Men with higher blood levels of digoxin (another name for the drug) had a greater risk of death than those with lower levels, says a report on the Digital Investigation Group (DIG) study in the Feb. 19 Journal of the American Medical Association.
Digitalis, derived from the foxglove plant, has been used to treat heart conditions for centuries, but the U. S. Food and Drug Administration gave approval for its use against heart failure only after the DIG trial was done in the 1990s.
The new report, derived from analysis of DIG trial data, is important "because it has the potential for really affecting practice," says Dr. Harlan Krumholz, a professor of medicine at the Yale School of Medicine and senior author of the study. "If there is a beneficial effect of digitalis, it appears at levels in the blood that are lower than what is typically done."
Some heart failure experts have reached a consensus that blood digoxin levels should be low, Krumholz says, but "I know from clinical experience and talking to people and reading the literature that generally there is not an emphasis on getting digoxin levels low. This article presents evidence that we should be treating at lower levels."
Last year, Krumholz led another study on digitalis finding that it might do more harm than good in women.
The DIG trial was designed to keep blood levels in the range of 0.5 to 2.0 nanograms per liter (a nanogram is a billionth of a gram) not for any clinical reason but because toxic effects of digoxin appear above that upper level, the journal report says. Since the initial publication, "concerns have been raised about the relative efficacy of serum digoxin levels great than 1.0 nanogram per liter," it says.
The new analysis looked at 3,782 men who were treated in the trial, dividing them into three groups on the basis of serum digoxin levels -- from 0.5 to 0.8 nanograms per liter, 0.9 to 1.1 nanograms per liter, and 1.2 nanograms per liter and higher.
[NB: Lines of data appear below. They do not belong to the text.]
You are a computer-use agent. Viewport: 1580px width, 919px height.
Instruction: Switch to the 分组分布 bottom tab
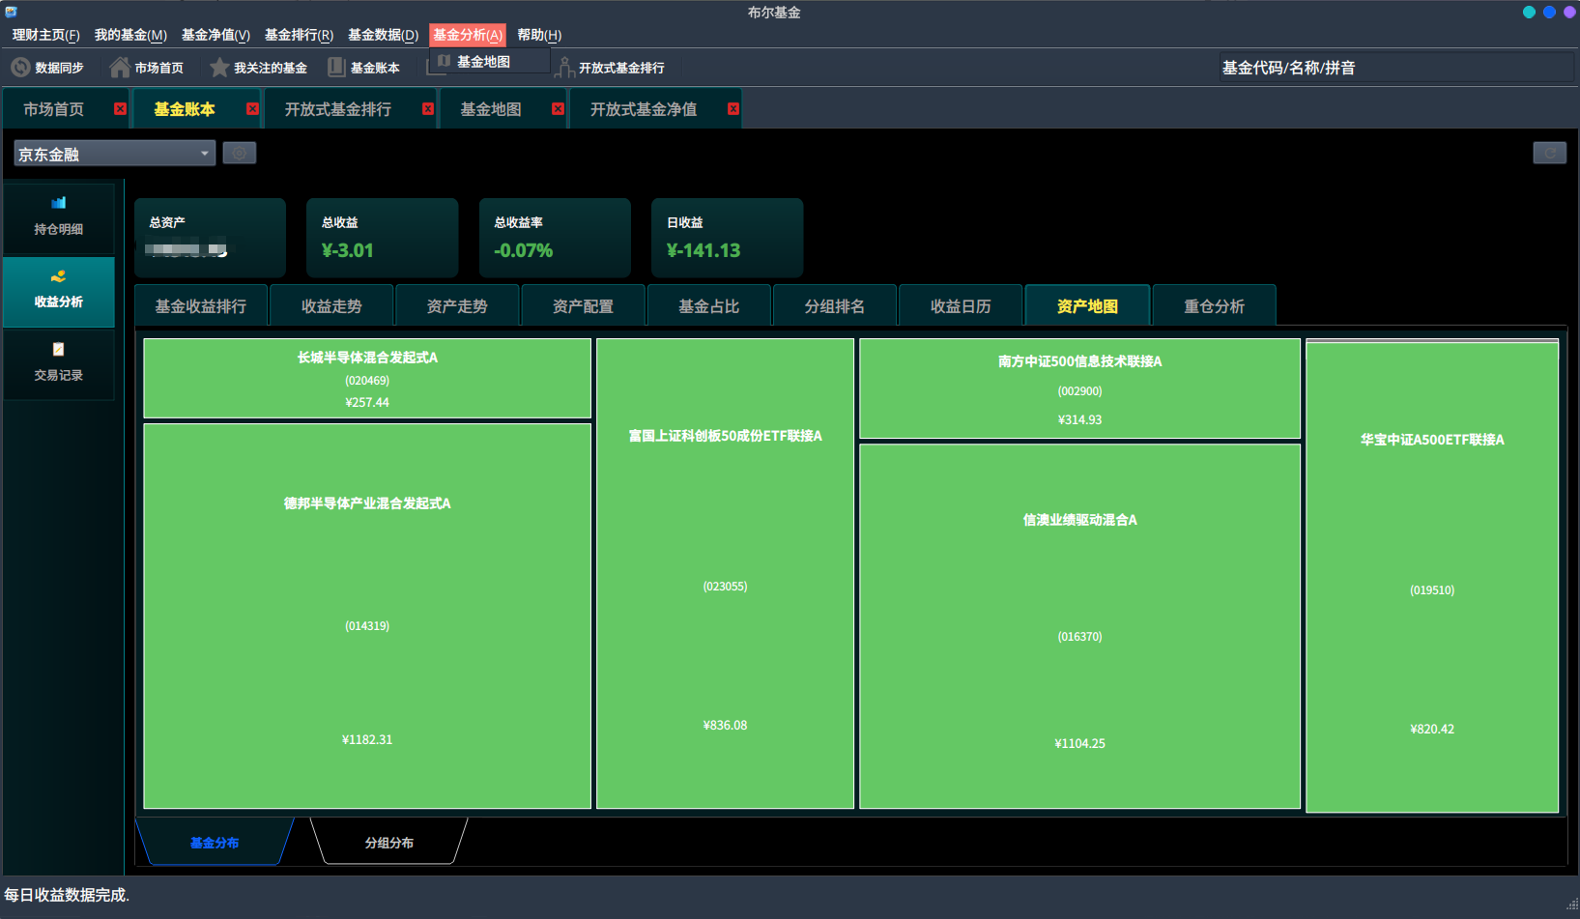tap(389, 842)
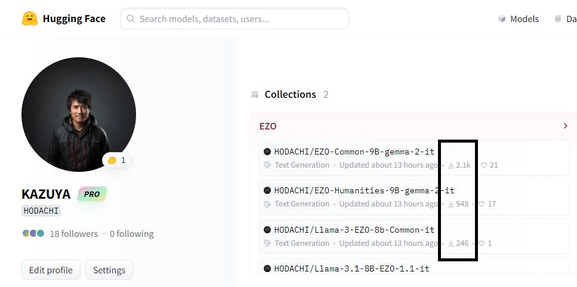
Task: Open the 18 followers list
Action: (73, 234)
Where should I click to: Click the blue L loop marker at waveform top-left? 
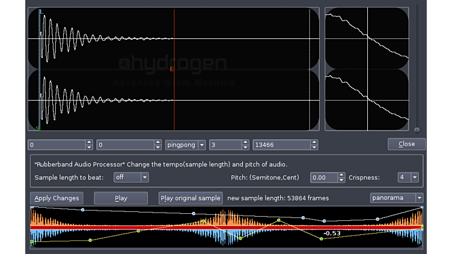(x=40, y=11)

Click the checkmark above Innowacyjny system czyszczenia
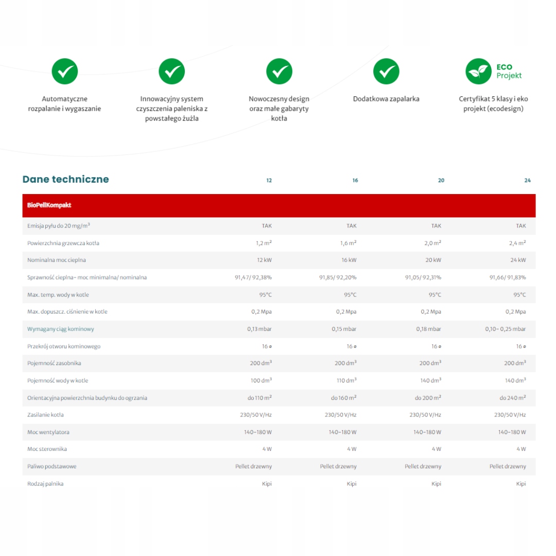(x=171, y=72)
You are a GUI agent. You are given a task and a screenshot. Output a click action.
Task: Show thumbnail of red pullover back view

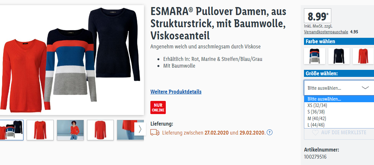pyautogui.click(x=101, y=130)
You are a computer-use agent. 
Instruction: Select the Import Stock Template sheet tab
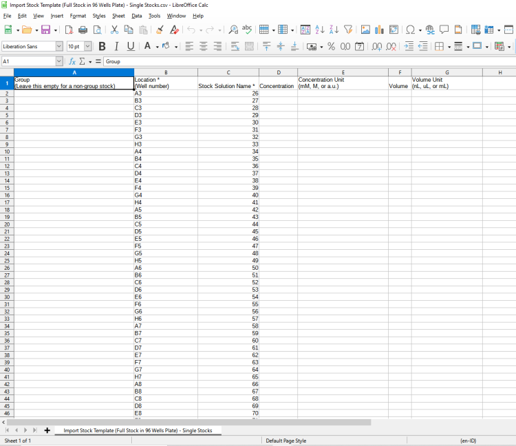point(138,430)
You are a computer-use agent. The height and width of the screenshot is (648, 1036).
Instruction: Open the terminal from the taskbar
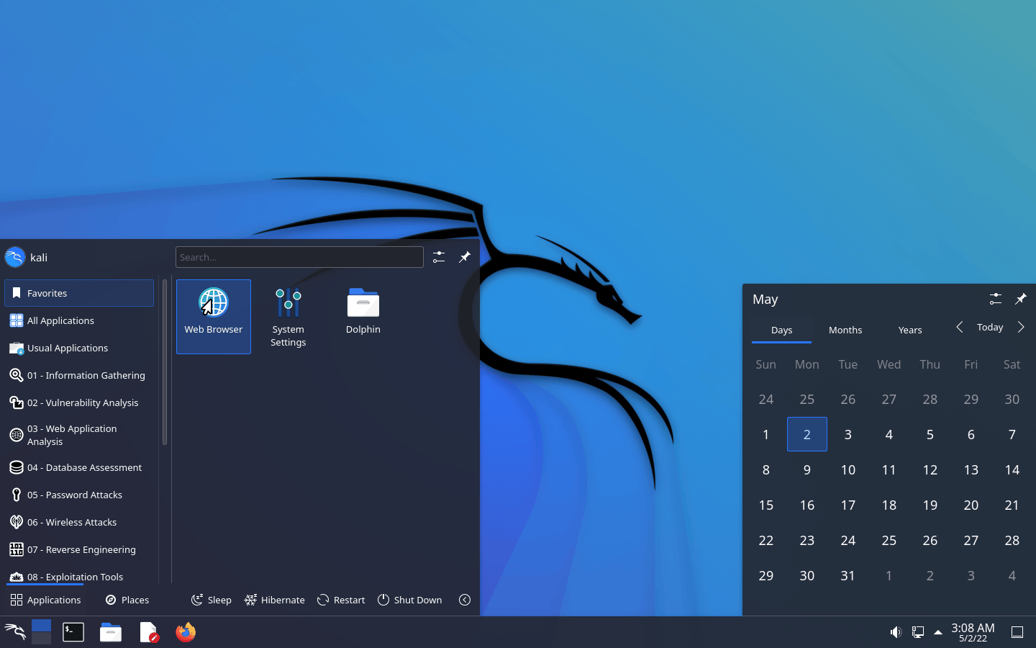[73, 632]
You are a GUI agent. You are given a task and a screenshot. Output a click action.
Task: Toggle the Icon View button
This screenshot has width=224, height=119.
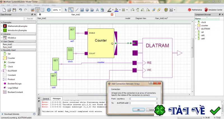32,10
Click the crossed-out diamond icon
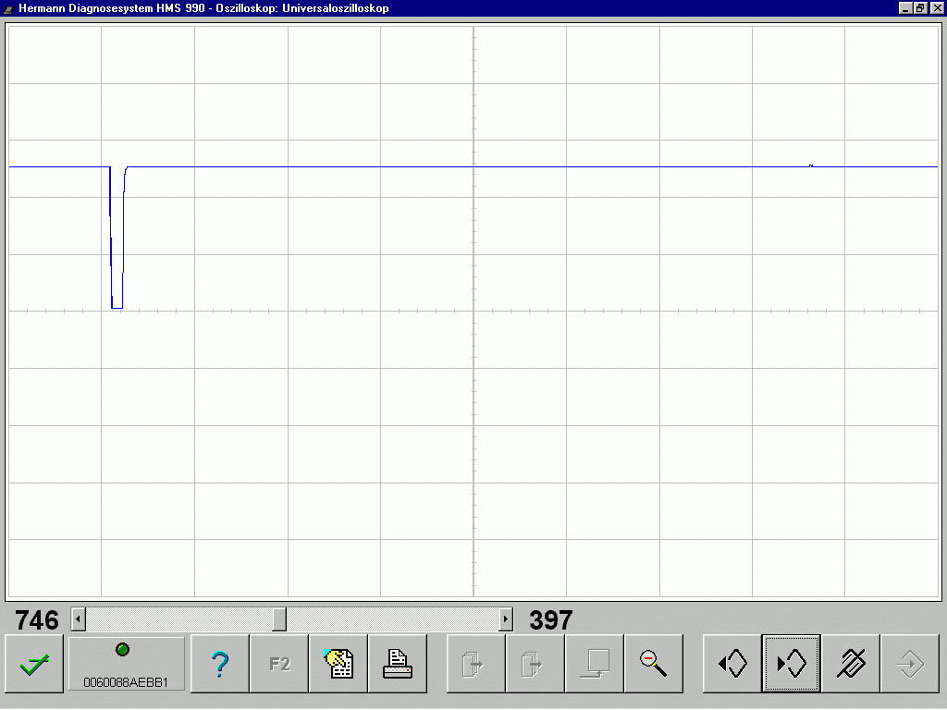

Men with blood levels in the 0.5 to 0.8 range had a 6.3 percent lower risk of death than those getting a placebo. However, there was no reduction in risk for men in the 0.9 to 1.1 range, and an 11.8 percent higher death rate for those whose blood levels were 1.2 nanograms and higher, compared to those getting a placebo.
It's important to note the study looked at blood levels, not at the doses given patients, Krumholz says. The same dose can produce different blood levels, depending on patient characteristic, he says. For example, an older person with reduced kidney function should get a lower dose.
"Everything that Dr. Krumholz says makes sense," says Dr. Randall C. Starling, director of heart transplant services at the Cleveland Clinic. "This has added additional information and understanding on the dose-response level, as well as breaking it down to looking all at kinds of patients."
Blood levels are so important that heart failure patients taking digitalis should have periodic blood tests, in the same way that patients taking the blood thinner warfarin do, Krumholz says. In both cases, variations in blood levels could be clinically significant.
Such frequent tests may not be necessary, says Starling, but "the drug does have to be carefully monitored."
Asked if the report would change the way he practices, Starling says simply, "yes, it will."